What caused this look is not necessarily anything he did or saw. Instead, his dismay is caused by something he heard...over and over and over again. It's the unmistakable sound that any basketball player dreads. The seemingly deafening sound of the ball CLANGING off the iron. Each time, echoing off the walls of the Holy Trinity High School gym.

He's fired up so many bricks, he's expecting someone to rush in and give him a well-earned Mason's union membership card.

Had he been searching for excuses, he wouldn't have to look too far. His plaid button-up long-sleeve shirt and faded blue-jeans are not exactly conducive to draining long jumpers. He hasn't had a proper warm-up given that he skipped third-period Religious Studies so he could get in fifteen to twenty minutes of shooting as a confidence booster. As another shot ricochets off the rim and slams against the wall, he now sees the folly in this plan.

His only consolation is that he is suffering this humiliation alone. There is nobody else in the gym to bear witness to this Hindenburg of a shooting display.

"Your elbow is flying out."

Or so he thought.

The female voice was familiar although he couldn't immediately place it. Jeff turns around to see the varsity team's equipment manager, 15-year-old Ginny Holder standing behind him. Two decades later he would be re-introduced to her as Ashley but at this point in time, Jeff has no idea how their paths will cross again one day. Right now, she is just Ginny, the Grade 10 girl who makes sure the team's uniforms are ready for the games and the ball racks are out for pre-game warm up.

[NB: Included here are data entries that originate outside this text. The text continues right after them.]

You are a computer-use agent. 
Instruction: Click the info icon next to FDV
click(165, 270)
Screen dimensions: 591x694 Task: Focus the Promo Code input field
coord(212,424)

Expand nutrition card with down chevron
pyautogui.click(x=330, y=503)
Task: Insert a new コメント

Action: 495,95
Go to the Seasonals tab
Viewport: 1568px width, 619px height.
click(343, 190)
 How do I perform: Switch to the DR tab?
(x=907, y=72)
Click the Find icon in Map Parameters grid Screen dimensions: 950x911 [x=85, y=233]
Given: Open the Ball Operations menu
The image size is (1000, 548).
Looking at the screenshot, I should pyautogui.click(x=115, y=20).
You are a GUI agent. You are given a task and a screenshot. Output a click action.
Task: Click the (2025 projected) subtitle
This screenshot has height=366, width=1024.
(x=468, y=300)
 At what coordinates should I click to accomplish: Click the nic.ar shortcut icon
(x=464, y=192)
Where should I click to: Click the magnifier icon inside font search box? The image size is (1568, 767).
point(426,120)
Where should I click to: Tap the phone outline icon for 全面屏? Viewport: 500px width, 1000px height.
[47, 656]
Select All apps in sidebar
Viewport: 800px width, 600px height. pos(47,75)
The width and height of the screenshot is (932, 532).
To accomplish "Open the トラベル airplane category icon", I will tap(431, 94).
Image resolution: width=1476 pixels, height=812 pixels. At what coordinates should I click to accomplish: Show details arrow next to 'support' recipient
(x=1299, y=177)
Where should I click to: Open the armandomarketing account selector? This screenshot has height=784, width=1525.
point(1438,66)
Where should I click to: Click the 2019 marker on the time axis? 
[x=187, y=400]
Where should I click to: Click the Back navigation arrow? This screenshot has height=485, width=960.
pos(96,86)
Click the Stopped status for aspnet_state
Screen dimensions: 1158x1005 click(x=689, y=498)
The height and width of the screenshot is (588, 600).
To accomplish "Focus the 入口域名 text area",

Her comment has Jeff perplexed and almost unsure where to begin. As adults, this is an occurrence that will become commonplace for him. But for now, Jeff is more than a little annoyed.

"What?" he offers as more of a statement than a question.

Ginny takes a few steps towards him. "Your shooting elbow is cocked way out to the side. Ginny mimics the shooting motion that has the shooting elbow pointed out at a 45-degree angle. She then brings it in so the shooting forearm is more straight up and down. "This is how you normally shoot."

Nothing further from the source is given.